Risk Management Flashcards
Risk management
- Analysing the probability of an event taking place then proactively taking initiative to minismise the damage or take advantage of the opportunity
- Risk can be an uncertainty, threat, or opportunity
- Ensuring a balance between business opportunity and threat
- Must be included in the businesses strategic planning(vission, mission, values, organisational structure, goals, objectives)

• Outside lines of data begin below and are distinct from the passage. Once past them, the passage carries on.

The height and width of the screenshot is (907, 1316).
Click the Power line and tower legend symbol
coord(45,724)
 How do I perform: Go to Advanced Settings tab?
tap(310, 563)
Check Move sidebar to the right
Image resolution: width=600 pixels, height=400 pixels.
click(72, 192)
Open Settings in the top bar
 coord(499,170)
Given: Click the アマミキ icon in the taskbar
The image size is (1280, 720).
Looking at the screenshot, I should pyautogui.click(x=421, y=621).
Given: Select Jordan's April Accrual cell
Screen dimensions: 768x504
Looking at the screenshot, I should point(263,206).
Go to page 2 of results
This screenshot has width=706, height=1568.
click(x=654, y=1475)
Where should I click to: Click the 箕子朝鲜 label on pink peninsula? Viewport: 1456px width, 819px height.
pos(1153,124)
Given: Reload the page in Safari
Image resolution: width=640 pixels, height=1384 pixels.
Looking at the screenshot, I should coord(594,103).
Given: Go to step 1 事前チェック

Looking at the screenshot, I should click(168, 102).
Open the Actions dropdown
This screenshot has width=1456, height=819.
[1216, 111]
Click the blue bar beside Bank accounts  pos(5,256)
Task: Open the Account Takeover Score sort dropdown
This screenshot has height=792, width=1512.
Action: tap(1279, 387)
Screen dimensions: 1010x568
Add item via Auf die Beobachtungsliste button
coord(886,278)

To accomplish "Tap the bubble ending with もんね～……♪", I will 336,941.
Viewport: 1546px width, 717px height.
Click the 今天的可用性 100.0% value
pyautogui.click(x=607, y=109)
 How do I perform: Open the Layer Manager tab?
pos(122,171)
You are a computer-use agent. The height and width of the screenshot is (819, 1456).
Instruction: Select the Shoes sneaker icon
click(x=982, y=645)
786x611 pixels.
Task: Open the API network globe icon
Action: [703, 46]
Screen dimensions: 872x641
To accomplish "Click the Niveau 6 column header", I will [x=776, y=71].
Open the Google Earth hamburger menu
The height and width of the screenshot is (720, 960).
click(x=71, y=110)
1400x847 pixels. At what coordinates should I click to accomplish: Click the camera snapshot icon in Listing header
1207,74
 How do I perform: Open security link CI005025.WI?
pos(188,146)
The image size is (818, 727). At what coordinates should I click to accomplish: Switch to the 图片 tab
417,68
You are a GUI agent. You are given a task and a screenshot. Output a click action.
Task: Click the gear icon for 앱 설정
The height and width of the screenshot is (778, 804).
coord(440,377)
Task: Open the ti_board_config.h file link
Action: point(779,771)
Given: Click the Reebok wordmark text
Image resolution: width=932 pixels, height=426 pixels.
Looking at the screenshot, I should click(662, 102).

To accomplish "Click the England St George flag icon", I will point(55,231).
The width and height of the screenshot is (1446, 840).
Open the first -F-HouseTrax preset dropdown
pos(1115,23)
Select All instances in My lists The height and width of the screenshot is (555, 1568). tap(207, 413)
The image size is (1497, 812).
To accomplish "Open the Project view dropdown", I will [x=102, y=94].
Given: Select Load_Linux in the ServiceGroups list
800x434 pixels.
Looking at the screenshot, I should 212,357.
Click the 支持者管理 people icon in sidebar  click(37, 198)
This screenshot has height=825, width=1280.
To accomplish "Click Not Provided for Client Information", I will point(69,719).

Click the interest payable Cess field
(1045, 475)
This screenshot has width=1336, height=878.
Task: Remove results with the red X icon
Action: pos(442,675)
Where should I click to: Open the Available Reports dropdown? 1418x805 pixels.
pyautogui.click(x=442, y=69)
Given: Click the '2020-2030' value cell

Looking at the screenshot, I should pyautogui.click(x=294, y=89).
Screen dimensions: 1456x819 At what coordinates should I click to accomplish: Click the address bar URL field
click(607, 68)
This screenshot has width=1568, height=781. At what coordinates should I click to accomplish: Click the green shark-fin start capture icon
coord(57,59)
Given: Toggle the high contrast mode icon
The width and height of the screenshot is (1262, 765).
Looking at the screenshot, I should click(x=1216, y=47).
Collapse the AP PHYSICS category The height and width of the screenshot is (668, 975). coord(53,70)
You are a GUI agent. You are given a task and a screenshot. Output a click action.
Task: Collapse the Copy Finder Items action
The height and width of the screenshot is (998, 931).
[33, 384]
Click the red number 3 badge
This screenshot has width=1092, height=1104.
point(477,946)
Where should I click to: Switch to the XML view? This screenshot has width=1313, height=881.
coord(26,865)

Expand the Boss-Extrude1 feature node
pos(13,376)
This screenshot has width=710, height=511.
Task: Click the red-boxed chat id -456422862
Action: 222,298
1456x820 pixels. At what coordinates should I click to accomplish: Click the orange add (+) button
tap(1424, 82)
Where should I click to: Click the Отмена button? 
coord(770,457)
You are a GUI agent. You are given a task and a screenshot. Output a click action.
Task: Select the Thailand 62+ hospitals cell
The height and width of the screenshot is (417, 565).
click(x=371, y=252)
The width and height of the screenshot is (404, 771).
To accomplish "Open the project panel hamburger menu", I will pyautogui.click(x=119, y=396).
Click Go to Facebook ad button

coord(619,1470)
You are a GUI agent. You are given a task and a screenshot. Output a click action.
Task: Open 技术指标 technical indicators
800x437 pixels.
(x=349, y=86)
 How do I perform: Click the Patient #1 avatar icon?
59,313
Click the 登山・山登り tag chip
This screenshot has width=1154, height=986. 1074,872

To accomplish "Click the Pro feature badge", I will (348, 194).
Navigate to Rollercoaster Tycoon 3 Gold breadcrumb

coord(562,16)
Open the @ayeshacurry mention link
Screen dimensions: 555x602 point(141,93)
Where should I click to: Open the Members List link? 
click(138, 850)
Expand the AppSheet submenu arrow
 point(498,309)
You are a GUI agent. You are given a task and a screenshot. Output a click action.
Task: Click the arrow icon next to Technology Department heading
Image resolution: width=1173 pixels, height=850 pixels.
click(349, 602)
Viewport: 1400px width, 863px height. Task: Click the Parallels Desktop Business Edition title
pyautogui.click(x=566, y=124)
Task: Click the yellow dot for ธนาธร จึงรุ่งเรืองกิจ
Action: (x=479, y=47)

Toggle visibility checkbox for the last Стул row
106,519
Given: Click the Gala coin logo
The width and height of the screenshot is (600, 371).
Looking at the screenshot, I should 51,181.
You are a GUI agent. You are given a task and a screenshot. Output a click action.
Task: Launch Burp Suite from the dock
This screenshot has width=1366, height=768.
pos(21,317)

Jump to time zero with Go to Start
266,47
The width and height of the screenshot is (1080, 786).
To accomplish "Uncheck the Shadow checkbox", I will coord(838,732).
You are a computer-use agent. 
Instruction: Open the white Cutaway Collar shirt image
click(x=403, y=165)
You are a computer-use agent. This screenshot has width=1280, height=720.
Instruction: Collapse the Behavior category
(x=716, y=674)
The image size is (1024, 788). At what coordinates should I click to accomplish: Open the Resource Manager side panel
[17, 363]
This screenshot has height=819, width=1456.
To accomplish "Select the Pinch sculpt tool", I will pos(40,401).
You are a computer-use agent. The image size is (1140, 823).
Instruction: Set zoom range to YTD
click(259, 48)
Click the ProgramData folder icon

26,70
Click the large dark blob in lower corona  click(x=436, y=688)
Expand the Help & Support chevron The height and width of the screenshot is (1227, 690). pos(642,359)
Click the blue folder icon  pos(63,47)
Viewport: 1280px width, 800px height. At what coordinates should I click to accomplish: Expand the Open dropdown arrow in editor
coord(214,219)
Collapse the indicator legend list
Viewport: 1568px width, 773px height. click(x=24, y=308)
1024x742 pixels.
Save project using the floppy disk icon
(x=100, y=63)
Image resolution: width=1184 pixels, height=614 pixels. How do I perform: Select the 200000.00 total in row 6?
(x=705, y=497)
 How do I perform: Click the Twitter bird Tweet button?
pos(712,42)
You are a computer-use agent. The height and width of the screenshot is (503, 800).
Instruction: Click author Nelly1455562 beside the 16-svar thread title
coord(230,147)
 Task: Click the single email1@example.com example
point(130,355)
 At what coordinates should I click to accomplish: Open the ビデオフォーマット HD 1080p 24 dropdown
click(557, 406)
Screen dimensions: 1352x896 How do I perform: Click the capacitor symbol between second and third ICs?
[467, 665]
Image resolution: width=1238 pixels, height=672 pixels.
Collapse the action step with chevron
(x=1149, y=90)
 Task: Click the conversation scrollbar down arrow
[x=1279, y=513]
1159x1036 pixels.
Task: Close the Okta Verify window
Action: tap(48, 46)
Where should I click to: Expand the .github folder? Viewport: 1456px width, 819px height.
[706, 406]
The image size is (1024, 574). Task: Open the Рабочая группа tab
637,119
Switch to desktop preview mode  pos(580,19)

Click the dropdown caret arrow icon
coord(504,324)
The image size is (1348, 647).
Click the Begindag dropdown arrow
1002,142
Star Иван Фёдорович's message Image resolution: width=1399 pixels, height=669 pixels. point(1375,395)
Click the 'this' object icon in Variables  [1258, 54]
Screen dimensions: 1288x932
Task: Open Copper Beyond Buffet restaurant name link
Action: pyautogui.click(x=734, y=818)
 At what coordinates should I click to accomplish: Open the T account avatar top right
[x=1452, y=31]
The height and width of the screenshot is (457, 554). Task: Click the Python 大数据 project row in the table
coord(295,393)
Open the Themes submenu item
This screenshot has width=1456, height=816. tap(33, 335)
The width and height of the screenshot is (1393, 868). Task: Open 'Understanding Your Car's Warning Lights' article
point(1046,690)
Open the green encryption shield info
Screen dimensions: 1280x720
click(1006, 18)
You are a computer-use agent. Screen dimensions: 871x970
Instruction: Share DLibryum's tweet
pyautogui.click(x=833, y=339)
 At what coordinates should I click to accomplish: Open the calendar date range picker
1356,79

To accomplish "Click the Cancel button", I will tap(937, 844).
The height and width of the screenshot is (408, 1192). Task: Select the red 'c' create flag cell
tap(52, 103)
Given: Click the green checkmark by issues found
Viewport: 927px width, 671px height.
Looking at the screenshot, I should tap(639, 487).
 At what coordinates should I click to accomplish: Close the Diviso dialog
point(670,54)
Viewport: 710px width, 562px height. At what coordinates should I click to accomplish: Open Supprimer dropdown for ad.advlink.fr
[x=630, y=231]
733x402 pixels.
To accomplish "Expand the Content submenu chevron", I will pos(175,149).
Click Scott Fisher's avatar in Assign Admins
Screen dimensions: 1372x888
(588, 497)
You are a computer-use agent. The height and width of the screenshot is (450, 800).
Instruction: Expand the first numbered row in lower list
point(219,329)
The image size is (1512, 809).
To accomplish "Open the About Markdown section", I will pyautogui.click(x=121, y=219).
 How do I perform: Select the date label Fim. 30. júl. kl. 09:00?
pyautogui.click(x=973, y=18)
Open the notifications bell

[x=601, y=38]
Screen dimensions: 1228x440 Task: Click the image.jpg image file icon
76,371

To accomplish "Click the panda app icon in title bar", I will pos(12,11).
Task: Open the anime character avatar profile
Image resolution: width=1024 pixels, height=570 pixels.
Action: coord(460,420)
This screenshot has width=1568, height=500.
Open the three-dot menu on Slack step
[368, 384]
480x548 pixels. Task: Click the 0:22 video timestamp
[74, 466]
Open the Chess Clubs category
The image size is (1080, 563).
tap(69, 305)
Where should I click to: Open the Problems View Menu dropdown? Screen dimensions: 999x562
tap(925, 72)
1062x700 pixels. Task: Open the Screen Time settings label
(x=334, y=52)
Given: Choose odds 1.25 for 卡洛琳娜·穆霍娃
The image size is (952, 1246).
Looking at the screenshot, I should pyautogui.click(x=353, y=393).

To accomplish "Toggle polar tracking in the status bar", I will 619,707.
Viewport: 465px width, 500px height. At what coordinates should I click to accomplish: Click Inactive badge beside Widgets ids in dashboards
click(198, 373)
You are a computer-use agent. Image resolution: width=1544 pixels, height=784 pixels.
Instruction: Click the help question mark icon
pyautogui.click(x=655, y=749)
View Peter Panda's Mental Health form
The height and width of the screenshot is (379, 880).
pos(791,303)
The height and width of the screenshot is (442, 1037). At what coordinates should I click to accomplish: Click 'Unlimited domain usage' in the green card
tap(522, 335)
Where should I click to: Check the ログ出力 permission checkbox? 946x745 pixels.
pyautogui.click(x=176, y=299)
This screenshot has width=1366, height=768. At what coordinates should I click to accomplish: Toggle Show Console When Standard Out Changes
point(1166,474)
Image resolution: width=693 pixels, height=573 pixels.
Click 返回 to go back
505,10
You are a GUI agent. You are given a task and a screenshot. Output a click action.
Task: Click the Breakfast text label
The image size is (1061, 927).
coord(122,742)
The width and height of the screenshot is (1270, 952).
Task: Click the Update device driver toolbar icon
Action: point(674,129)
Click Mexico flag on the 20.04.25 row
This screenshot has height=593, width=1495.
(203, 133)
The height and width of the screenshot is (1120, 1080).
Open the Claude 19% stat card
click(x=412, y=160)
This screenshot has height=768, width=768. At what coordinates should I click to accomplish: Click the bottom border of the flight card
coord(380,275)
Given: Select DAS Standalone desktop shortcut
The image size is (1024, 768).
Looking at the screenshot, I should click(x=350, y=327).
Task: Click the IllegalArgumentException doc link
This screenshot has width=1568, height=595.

- Ensures the business strategy and operations are aligned
Business operations
- Implementing policies
- Managing processes
- Monitoring and controling daily activities
- Satisfying the needs of customers for profitability
Risk profile
- The length in which the business is willing to go to achieve business goals or in creating value
- Directly related to the strategy of the business
Risk culture
- The shared attitude toward taking/accepting risks
- Is the result of the business’s practices(reward for taking risks or risk-avoiding behaviour)
Types of risks
- Operational risk
- Financial risk
- Country risk
- Reputational risk
- Strategic risk
- Environmental risk
Operational risk
- Risk involved in the internal operations of the business
- Employees/management
- Processes/systems
- Organisational structure
- Product development
- Data storage and security
Country risk
- Risk associated with running the business in a certain country
- Political events
- Economic conditions
- Stability/instability within country
Environmental risk
- Can be business envirnment risk or physical environmental risk
- Physical environmental: floods, droughts, traffic, crime rate in certain areas
- Business environmental: Socio-economic factors like unemployment, competition, technological advancements
Financial risk
- Credit risk: debtors not paying
- Fluctuating exchange rates affecting imports/exports
- Sovency
- Increased interest rates
- Bad debt
Strategic risk
- Risk directly associated with the business strategy
- A poorly communicated vission/mission/value statement
- Unrealistic standards/goals
- Poor organisational structure
Reputational risk
- Damage to business’s reputation due to business practices
- Complaints on social media
- Associating with unethical businesses
- Causing damage to the environment
Managing risk
- Business must analyse the kind of risk and its potential impact it must develop strategies to deal with the risk
- Addressing the business’s weaknesses
- Capitalising on business’s strengths
- Exploiting competition’s weaknesses
Four steps of managing risk
- Risk assessment
- Risk management policy
- Risk response
- Risk reporting
Risk assessment
Identifying risk
- Identifying risk: looking at areas of uncertainty in business, implement a methodical approach to identify all significant activities n any risks that flow from them
- Stakeholder consultaion: is a third party is identified as a risk, a consultation must be held
- Auditor: internal and external auditor must identify any risks, could also check if business dealt w risk properly
- Scenario planning: Simulations to assess all “what ifs” n plan accordingly to all of them
- Survey: A survye could identify risks by asking questions to all relevant parties
Risk assessment
Description of risk
- Once risk has been identified it must be described in detail to ensure all parties understand
Risk assessment
Estimating impact of risk
Once impact has been assessed, it should be plotted on an Estimation Matrix
* Low probability-low impact: Business will most likey ignore
* High probability-low impact: May not be worth addressing
* Low probability-high risk: Won’t invest too many resources but if it does happen the business will act urgently
* High probability-high risk: Business will try to avoid it as much as possible
Estimation Tools
- Pros/cons list
- Decision trees
- PESTLE
- SWOT
Risk management policy
A comprehensive policy must be:
* drafted
* communicated to all relevant parties
* implemented by business
Risk response
- Risk avoidance: action is taken to prevent events that lead to the risk
- Risk reduction: action is taken to limit the possibility of the risk, usually through strict control mechanisms
- Risk acceptance: no action is taken to limit or deal with the risk, probably because it wouldnt be viable to invest resources into it or it is outside the control of the business
Choosing right response involves a risk plan to consider consequences
Risk response must be monitored on an ongoing basis
Risk reporting
- Reporting to internal Stakeholders: reporting risk management info to people who are involved in decision making or performance reviews( ie, informing internal stakeholders of safety procedures)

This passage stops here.